We acknowledge that the device we tested may not be the device currently marketed by Synexis Biodefense Systems. However, when we conducted our study, we were told that we were studying the device that would be marketed.

We take exception with Mr Schloteʼs claim that the dilute hydrogen peroxide system marketed by Synexis Biodefense Systems has been validated. Only a single abstract has been published,^{Reference Herman, Hess and Cerra2} and no-peer reviewed, published studies have validated that use of this device can effectively provide continuous decontamination of the environment (eg, surfaces). Furthermore, the one abstract that has been published has substantial limitations: (1) the study used a before–after study design, a relatively weak epidemiologic method; (2) the study assessed the device for only 7 days after installation; (3) the researchers did not measure the concentration of the hydrogen peroxide in the test rooms; and (4) no statistical evaluation was provided. The authors of this abstract recommended further study. Even if a statistical reduction of surface contamination is demonstrated, this method of continuous room disinfection needs to be validated (1) to decrease healthcare-associated infections (HAIs), (2) to be safe for patients and healthcare personnel, and (3) to be cost-effective.

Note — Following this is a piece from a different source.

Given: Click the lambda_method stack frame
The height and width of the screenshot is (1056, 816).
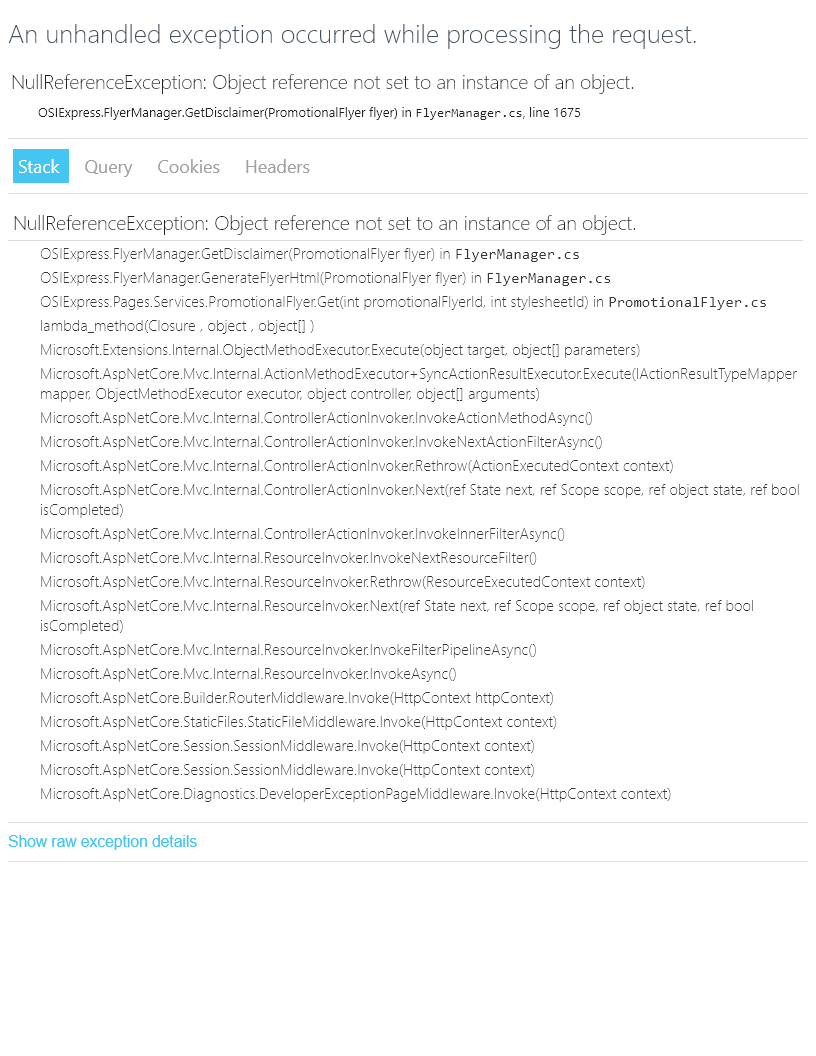Looking at the screenshot, I should pyautogui.click(x=177, y=326).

Although we were unable to perform additional studies due to the lack of laboratory capabilities, we have been in contact with colleagues interested in further studies of this methodology. We made several recommendations to them: (1) install the test device consistent with the manufacturerʼs recommendations; (2) monitor the concentration of hydrogen peroxide at a low concentration produced both at the unit exhaust and at room surfaces; (3) assess relevant healthcare-associated pathogens; (4) use appropriate controls (eg, similar rooms without the test device); (5) monitor microbial reduction quantitatively; (6) monitor compliance with room disinfection (for clinical trials) using a method such as fluorescent dye; (7) perform room cleaning and disinfection per CDC recommendations; and finally (8) assess the impact of HAI rates.

We agree that further studies of self-disinfecting and continuous room disinfection methods are highly important to public health.